The study was published online in the journal Science on June 11.

Throughout Earth’s history, oxygen levels repeatedly rose and fell. Removing oxygen molecules thins the atmosphere, increasing the likelihood that incoming sunlight will make it to the surface without getting scattered away.

More sunlight means more evaporation from the surface, which leads to higher humidity levels and increased precipitation. As humidity levels rise, temperatures also increase because water vapor is a potent heat-trapping “greenhouse” gas.

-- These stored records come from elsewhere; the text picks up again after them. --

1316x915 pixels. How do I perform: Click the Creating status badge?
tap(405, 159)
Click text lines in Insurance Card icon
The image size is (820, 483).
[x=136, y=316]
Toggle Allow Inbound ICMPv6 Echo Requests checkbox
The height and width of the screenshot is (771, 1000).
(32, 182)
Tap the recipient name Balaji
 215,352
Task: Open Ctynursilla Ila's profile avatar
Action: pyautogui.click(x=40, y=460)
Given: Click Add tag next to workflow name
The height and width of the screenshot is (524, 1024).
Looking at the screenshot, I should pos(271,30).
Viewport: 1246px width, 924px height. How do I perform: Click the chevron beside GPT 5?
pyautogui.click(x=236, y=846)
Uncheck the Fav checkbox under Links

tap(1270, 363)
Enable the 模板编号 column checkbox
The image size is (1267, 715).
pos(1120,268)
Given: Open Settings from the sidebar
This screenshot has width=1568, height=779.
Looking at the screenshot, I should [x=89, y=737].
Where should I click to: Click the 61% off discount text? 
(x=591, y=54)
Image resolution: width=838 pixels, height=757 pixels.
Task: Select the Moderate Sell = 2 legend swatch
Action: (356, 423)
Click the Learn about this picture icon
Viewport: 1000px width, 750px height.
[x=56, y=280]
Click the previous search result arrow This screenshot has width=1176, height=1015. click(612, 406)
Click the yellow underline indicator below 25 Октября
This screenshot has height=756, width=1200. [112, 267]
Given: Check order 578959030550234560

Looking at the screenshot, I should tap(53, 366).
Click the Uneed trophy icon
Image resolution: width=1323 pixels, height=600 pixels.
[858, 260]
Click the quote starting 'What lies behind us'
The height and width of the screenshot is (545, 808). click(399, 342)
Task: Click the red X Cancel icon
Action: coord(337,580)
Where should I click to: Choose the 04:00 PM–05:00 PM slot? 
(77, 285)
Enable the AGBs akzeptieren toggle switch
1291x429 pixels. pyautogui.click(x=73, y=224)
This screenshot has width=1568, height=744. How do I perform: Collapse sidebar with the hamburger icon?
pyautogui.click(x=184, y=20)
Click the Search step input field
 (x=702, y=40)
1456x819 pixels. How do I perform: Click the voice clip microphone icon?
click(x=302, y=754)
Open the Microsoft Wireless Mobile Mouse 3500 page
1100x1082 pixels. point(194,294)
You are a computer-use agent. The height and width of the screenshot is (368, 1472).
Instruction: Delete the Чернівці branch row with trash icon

Adding oxygen molecules has the opposite effect: a thicker atmosphere, more scattering of incoming sunlight, reduced surface evaporation, and less heat trapped by water vapor.

In their Science paper, Poulsen and two colleagues quantify the effect of changing oxygen levels on climate using an atmospheric global climate model to account for changes in atmospheric density, mass and molecular weights.

he team’s computer simulations focused on the mid-Cretaceous, a period characterized by high atmospheric carbon dioxide levels and the warmest conditions of the last 100 million years. Specifically, they focused on Cenomanian Age, from 100.5 million years ago to 93.9 million years ago.

They developed a series of simulations in which oxygen levels varied from a low of 5 percent to a high of 35 percent. They found that decreased oxygen levels led to substantial increases in global precipitation rates and temperature.

Changing oxygen concentrations could help explain features of the paleoclimate record not accounted for by variations in carbon dioxide levels, such as warm polar temperatures and unexpectedly high precipitation rates in some periods, the researchers conclude.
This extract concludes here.